The bill is about increasing corporate profit at taxpayer expense. 
It is the health care industry’s version of the Wall Street 
bailout. It lavishes hundreds of billions in government subsidies 
on insurance and drug companies. The some 3,000 health care 
lobbyists in Washington, whose dirty little hands are all over the 
bill, have once more betrayed the American people for money. The 
bill is another example of why change will never come from within 
the Democratic Party. The party is owned and managed by 
corporations. The five largest private health insurers and their 
trade group, America’s Health Insurance Plans, spent more than $6 
million on lobbying in the first quarter of 2009. Pfizer, the 
world’s biggest drug maker, spent more than $9 million during the 
last quarter of 2008 and the first three months of 2009. The 
Washington Post reported that up to 30 members of Congress from 
both parties who hold key committee memberships have major 
investments in health care companies totaling between $11 million 
and $27 million. President Barack Obama’s director of health care 
policy, who will not discuss single payer as an option, has served 
on the boards of several health care corporations. And as salaries 
for most Americans have stagnated or declined during the past 
decade, health insurance profits have risen by 480 percent.

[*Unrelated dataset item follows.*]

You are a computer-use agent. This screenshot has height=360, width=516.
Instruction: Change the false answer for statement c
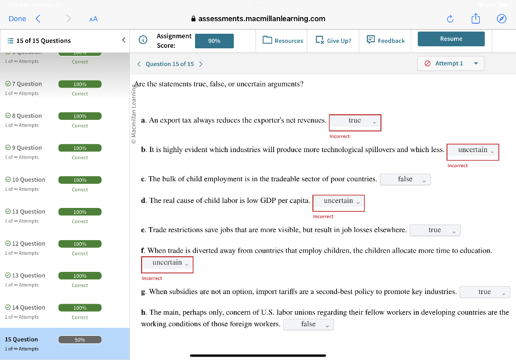405,179
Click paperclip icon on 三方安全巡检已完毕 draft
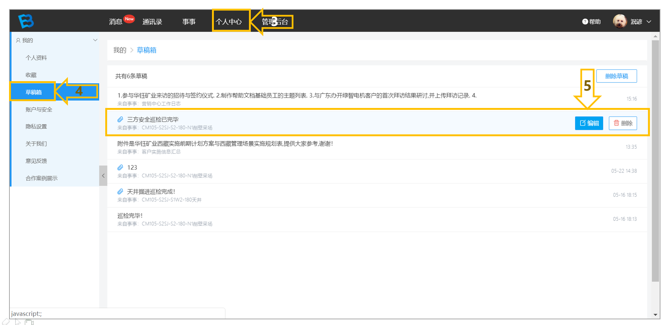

Obama and the congressional leadership have consciously shut out 
advocates of single payer from the debate. The press, including 
papers such as The New York Times, treats single payer as a fringe 
movement. The television networks rarely mention it. And yet 
between 45 and 60 percent of doctors favor single payer. Between 
40 and 62 percent of the American people, including 80 percent of 
registered Democrats, want universal, single-payer not-for-profit 
health care for all Americans. The ability of the corporations to 
discredit and silence voices that represent at least half of the 
population is another sad testament to the power of our corporate 
state to frame all discussions.

Change will come only by building movements that stand in fierce 
and uncompromising opposition to the Democrats and the 
Republicans. If they can herd Kucinich and John Conyers, the 
sponsors of House Resolution 676, a bill that would create a 
publicly funded National Health Program by eliminating private 
health insurers, onto the House floor to vote for this corporate 
theft, what is the point in pretending there is any room left for 
us in the party? And why should we waste our time with gutless 
liberal groups such as Moveon.org, which felt the need to collect 
more than $1 million to pressure House Democrats who had voted 
“no” on the original bill to recant? What was this purportedly 
anti-war group doing anyway serving as an obsequious recruiting 
arm of the Obama election campaign? The longer we tie ourselves to 
the Democrats and these bankrupt liberal organizations the more 
ridiculous and impotent we appear.

“I’m ready to listen to the White House, if the White House is 
ready to listen to the concerns about putting a public option in 
this bill,” the old Kucinich said on the “Democracy Now!” radio 
and television program before he flipped. “I mean, they can do 
that. You know, they’re still cutting last-minute deals. Put the 
public option back in. Make it a robust public option. Give the 
people a chance to really negotiate rates with the insurance 
companies … from the standpoint of having a public option. But 
don’t just tell the people that you’re going to call this health 
care reform, when you’re giving insurance companies an even more 
powerful monopoly status in our economy.”